Finally, the pressure-sensitive adhesive layer formed on the release liner or the support and the support or the rivastigmine-containing layer formed on the support are laminated to face each other and cut, whereby the pressure-sensitive adhesive layer containing the acrylic pressure-sensitive adhesive and rivastigmine A percutaneous absorption preparation having two layers of the containing layer is prepared.

In the transdermally absorbable preparation of the present invention, the rivastigmine-containing layer or the rivastigmine-containing pressure-sensitive adhesive layer is heated and kneaded (stirred) used in the production of ordinary transdermally absorbable preparations from the viewpoint of the stability of rivastigmine, which is an active ingredient. ) The so-called “ointment”, which is operated by suppressing the heating as much as possible in the mixing and drying process, not by the calendering method or hot melt method including the process, or the melt coating method including the heating and drying process after coating. Preferably, it is formed by a “coating method”.
In this specification, the “ointment coating method” means that a layer is formed at a low temperature, for example, at a temperature of 1 ° C. or more and less than 60 ° C., preferably 20 ° C. to 34 ° C., more preferably 26 ° C. to 34 ° C. In other words, in the present invention, the rivastigmine-containing layer or the rivastigmine-containing pressure-sensitive adhesive layer is formed by coating or laminating by lamination under the above temperature conditions. In addition, since it can be applied at a lower temperature, the (meth) acrylic acid alkyl ester copolymer having a weight average molecular weight of 300,000 or less as the (meth) acrylic acid alkyl ester resin contained in the rivastigmine-containing layer or the rivastigmine-containing pressure-sensitive adhesive layer. Coalescence is preferred.

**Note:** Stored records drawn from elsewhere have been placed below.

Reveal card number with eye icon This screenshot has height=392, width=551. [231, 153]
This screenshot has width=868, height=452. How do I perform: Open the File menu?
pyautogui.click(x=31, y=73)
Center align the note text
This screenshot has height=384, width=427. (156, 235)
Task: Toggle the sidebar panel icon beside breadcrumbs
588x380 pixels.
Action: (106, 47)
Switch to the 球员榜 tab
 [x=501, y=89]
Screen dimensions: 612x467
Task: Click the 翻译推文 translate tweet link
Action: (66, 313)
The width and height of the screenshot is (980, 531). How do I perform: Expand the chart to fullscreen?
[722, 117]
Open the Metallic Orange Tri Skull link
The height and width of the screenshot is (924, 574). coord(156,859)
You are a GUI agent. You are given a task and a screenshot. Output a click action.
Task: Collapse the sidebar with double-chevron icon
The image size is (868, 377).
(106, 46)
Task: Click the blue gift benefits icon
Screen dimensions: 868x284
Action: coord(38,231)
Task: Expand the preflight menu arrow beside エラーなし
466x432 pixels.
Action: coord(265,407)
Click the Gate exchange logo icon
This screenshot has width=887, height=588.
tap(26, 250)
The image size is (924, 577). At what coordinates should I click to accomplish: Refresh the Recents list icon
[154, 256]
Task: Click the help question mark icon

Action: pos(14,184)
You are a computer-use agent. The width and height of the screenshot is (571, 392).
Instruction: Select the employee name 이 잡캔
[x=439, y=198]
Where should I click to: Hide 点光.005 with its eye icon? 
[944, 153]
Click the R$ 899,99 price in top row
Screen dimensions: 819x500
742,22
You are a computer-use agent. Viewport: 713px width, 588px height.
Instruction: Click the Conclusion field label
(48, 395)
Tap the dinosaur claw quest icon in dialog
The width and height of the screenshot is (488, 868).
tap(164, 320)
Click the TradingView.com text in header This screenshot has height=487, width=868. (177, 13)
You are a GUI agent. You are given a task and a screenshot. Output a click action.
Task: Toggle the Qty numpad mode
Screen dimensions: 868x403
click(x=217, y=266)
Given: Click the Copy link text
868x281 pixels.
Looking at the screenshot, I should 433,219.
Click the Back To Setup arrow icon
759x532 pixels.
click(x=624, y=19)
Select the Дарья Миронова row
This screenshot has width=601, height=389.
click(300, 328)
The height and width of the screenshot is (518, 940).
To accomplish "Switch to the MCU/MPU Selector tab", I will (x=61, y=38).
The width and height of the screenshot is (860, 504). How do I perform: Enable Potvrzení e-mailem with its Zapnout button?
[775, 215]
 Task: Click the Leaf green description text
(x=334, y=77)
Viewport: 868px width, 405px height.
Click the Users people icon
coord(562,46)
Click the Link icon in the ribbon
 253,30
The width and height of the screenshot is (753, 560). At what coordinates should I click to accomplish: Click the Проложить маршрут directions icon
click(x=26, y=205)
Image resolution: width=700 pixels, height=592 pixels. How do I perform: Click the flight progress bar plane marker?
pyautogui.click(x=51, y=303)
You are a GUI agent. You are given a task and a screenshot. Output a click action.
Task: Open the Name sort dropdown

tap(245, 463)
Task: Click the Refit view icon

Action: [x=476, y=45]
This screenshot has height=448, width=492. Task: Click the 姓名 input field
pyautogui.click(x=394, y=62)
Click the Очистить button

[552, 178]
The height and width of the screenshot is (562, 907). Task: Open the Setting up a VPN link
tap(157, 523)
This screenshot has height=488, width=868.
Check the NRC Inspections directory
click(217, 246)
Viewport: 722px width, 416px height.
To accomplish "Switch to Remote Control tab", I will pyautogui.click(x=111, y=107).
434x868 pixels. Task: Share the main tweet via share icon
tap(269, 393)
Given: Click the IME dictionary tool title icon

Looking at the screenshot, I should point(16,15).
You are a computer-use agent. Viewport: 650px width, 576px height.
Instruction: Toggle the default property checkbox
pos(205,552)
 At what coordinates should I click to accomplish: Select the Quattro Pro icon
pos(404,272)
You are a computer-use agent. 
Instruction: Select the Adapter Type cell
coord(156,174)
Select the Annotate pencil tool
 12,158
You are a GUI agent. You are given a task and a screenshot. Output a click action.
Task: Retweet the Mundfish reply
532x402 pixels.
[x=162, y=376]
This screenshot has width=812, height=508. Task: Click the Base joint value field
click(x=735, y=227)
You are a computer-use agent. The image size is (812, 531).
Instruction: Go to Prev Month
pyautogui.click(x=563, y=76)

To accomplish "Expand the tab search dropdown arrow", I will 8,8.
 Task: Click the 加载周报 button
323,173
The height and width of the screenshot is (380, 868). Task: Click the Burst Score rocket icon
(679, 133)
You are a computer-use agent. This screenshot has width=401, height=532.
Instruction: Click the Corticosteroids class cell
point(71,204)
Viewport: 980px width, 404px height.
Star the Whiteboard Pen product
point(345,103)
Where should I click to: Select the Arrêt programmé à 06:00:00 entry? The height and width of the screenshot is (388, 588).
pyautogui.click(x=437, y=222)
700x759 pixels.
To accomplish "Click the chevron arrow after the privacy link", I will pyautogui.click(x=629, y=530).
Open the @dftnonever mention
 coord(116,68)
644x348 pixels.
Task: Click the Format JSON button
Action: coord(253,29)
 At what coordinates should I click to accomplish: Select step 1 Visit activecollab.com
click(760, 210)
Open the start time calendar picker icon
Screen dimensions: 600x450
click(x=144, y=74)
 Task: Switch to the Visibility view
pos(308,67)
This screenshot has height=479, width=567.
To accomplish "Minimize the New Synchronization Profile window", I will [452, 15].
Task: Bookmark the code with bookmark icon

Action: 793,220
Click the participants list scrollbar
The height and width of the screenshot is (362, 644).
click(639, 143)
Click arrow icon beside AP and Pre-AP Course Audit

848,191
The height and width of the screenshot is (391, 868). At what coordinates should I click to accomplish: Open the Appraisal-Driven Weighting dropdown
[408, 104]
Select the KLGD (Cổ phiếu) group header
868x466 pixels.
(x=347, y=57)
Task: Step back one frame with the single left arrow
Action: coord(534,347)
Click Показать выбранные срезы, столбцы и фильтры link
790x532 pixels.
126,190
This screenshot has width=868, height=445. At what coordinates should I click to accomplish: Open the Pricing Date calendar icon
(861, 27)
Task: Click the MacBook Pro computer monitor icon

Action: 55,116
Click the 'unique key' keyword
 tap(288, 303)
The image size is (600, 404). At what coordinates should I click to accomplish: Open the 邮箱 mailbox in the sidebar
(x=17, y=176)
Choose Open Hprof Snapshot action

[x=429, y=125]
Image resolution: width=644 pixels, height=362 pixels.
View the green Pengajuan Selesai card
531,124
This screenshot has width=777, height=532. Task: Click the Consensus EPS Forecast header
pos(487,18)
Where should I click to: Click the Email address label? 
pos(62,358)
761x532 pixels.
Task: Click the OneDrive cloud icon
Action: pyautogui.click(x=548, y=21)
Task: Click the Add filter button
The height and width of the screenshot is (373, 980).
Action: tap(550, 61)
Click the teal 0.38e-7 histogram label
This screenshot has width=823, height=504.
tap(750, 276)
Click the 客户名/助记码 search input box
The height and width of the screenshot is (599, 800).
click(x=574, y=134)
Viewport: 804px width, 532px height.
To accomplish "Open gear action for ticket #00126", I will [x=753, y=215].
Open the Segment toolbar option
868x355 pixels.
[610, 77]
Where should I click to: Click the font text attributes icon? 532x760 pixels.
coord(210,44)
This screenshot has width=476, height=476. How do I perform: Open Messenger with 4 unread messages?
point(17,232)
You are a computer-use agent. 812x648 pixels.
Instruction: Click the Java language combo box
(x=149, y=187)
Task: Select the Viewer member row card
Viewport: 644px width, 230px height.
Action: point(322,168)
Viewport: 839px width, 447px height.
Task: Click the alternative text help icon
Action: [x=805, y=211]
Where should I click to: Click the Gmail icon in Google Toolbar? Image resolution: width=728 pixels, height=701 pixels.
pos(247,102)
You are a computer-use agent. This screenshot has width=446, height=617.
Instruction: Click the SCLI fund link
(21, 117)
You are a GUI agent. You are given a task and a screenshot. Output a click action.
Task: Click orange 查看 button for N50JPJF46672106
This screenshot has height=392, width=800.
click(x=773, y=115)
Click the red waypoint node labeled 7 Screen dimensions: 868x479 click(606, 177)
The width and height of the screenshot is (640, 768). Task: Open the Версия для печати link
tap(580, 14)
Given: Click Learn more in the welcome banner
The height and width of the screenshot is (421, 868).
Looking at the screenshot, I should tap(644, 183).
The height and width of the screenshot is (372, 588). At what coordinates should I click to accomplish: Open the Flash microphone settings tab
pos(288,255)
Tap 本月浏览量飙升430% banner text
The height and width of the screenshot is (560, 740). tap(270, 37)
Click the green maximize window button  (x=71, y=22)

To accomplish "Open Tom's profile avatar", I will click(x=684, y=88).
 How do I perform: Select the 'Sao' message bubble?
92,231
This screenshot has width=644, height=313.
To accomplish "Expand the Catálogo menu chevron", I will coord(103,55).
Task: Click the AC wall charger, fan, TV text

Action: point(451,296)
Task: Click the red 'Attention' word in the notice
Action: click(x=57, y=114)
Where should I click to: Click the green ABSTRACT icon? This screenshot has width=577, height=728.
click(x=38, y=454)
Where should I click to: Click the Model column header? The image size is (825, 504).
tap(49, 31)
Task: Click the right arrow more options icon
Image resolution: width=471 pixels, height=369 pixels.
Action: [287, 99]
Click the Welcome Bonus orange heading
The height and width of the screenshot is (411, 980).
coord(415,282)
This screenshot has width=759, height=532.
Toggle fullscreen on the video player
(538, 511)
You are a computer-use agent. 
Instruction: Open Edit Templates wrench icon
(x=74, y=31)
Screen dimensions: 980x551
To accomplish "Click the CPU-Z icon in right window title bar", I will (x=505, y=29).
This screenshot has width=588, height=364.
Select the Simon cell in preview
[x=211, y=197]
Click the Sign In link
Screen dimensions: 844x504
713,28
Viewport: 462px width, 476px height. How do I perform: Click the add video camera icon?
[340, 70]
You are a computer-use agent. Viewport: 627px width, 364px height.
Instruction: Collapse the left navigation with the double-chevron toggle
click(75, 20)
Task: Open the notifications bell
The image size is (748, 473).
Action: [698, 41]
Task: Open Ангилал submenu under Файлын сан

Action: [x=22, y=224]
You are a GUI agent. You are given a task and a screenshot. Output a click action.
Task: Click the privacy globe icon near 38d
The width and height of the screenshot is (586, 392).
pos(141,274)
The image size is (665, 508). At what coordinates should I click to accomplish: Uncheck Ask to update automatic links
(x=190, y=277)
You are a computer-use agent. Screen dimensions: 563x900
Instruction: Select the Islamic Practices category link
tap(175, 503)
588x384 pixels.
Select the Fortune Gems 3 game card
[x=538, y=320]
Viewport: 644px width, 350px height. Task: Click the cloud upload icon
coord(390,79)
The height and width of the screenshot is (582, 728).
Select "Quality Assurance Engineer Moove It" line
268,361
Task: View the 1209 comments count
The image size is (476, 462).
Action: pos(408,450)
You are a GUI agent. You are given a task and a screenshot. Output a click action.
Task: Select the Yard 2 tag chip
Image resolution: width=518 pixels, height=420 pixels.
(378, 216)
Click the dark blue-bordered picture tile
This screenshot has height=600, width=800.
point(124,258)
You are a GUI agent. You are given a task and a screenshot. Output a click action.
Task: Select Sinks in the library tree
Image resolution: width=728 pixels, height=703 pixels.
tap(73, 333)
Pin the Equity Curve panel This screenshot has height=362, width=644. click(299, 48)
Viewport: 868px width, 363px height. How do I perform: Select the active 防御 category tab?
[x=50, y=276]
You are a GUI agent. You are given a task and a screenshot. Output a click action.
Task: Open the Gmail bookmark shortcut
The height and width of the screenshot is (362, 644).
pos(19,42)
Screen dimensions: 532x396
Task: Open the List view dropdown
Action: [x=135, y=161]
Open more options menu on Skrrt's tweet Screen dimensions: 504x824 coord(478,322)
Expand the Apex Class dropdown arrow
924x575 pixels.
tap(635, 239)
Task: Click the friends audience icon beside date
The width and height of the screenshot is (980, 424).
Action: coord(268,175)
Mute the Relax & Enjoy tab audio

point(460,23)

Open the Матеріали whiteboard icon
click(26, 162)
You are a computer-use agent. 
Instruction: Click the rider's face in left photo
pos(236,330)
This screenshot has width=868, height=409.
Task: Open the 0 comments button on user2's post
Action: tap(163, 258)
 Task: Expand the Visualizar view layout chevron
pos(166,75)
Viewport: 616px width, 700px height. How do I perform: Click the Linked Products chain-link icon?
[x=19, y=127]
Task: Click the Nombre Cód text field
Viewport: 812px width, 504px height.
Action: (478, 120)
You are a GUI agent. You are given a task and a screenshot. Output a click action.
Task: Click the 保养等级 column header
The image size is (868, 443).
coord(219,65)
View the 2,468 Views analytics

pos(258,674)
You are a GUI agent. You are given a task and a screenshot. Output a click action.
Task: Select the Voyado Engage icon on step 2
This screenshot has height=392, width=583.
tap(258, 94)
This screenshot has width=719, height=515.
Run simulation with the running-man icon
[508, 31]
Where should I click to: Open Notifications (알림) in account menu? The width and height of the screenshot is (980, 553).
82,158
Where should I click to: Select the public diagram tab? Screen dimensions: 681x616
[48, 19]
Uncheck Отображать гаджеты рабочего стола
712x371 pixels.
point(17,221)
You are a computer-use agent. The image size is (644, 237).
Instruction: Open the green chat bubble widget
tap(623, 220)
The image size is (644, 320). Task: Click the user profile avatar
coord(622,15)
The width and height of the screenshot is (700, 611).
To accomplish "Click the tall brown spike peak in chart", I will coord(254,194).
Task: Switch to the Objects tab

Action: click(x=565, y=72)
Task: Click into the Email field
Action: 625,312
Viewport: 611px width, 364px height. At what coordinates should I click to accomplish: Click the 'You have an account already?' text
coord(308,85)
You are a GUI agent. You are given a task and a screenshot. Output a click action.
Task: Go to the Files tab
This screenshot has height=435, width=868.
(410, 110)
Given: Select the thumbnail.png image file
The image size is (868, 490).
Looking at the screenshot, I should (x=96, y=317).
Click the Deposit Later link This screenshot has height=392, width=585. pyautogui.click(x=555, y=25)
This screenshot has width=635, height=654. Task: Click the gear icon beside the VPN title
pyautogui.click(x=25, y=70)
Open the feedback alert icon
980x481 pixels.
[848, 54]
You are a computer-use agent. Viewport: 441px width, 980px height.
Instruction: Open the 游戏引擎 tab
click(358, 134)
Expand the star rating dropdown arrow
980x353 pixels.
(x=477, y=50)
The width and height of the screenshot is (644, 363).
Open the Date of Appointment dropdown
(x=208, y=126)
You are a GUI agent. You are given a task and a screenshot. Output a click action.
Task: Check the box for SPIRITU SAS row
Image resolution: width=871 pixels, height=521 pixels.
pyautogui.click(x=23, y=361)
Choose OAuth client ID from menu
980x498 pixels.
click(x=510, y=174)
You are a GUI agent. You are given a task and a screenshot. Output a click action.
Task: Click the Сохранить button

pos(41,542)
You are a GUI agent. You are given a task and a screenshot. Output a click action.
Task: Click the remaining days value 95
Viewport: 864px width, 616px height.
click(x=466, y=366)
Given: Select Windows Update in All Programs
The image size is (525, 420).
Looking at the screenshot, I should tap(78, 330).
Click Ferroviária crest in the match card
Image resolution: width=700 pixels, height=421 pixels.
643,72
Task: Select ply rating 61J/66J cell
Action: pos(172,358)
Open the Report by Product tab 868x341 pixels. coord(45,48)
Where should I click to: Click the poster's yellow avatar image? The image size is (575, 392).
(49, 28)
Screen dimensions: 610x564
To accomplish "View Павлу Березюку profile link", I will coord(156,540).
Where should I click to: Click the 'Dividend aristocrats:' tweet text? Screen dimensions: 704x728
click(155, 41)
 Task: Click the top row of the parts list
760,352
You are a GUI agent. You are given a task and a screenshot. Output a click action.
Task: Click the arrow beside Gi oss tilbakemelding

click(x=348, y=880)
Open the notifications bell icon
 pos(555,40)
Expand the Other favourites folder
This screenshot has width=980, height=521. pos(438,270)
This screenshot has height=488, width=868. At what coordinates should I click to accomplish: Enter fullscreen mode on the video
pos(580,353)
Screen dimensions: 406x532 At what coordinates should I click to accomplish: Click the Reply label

  In the transdermally absorbable preparation of the present invention, the pressure-sensitive adhesive layer forming step is carried out by any conventional method for forming a pressure-sensitive adhesive layer, for example, a spread coating method, an emulsion method, a hot melt method, an electron beam curing method or the like. can do. That is, the pressure-sensitive adhesive layer forming step includes a step of kneading, stirring, curing, and drying a pressure-sensitive adhesive at a high temperature (for example, 60 ° C. to 180 ° C.) to form a pressure-sensitive adhesive layer on a support or a release liner. Point to.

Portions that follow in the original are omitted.